# WTB- Western Ultramount 67981-2



## sdnomad (Jan 28, 2010)

Looking for a 67981-2 western mount for a 2008 Chevy 2500HD. Send me a PM with a price. Thanks


----------



## Western1 (Dec 4, 2008)

sdnomad;1653058 said:


> Looking for a 67981-2 western mount for a 2008 Chevy 2500HD. Send me a PM with a price.
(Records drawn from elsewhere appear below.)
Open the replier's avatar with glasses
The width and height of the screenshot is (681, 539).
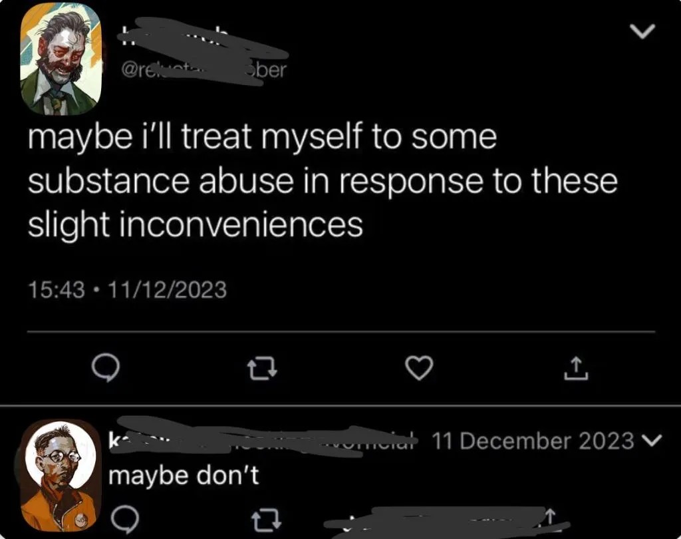[x=60, y=476]
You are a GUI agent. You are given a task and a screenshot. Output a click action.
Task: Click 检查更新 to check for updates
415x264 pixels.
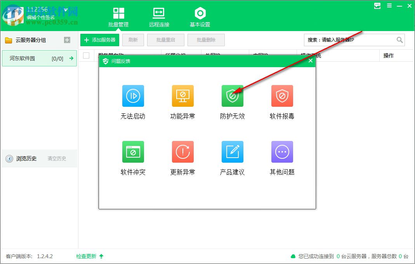[86, 257]
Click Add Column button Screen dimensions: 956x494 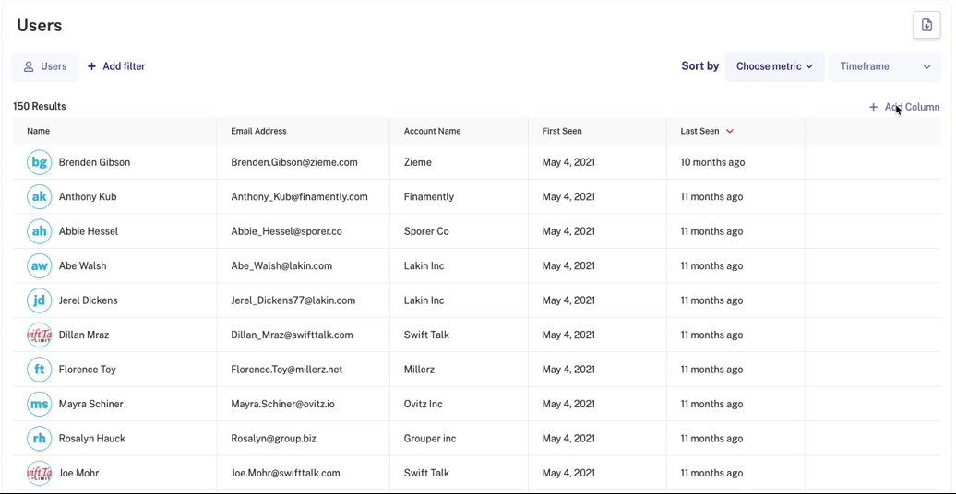click(904, 107)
Thanks


I have one for sale 280.00 plus shipping.


----------



## Dhassett (Mar 11, 2019)

Western1 said:


> I have one for sale 280.00 plus shipping.
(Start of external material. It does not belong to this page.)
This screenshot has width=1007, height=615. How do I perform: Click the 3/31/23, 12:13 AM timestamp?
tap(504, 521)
Do u still have this mount


----------



## cwren2472 (Aug 15, 2014)

#optimism


----------



## Western1 (Dec 4, 2008)

Ha
I do have one I would sell for 340.00


----------



## Western1 (Dec 4, 2008)

Plus shipping


----------



## Ajlawn1 (Aug 20, 2009)

#inflation


----------



## Avalanche 2500 (Dec 31, 2015)

Next... kids have to eat ? lol


----------



## Surfbinder (Nov 18, 2019)

Looking for this mount, 
*67981-2 is this for sale?*


----------



## Mike_PS (Feb 28, 2005)

OP posted this in 2013 and hasn't been back since so I'm closing this out


----------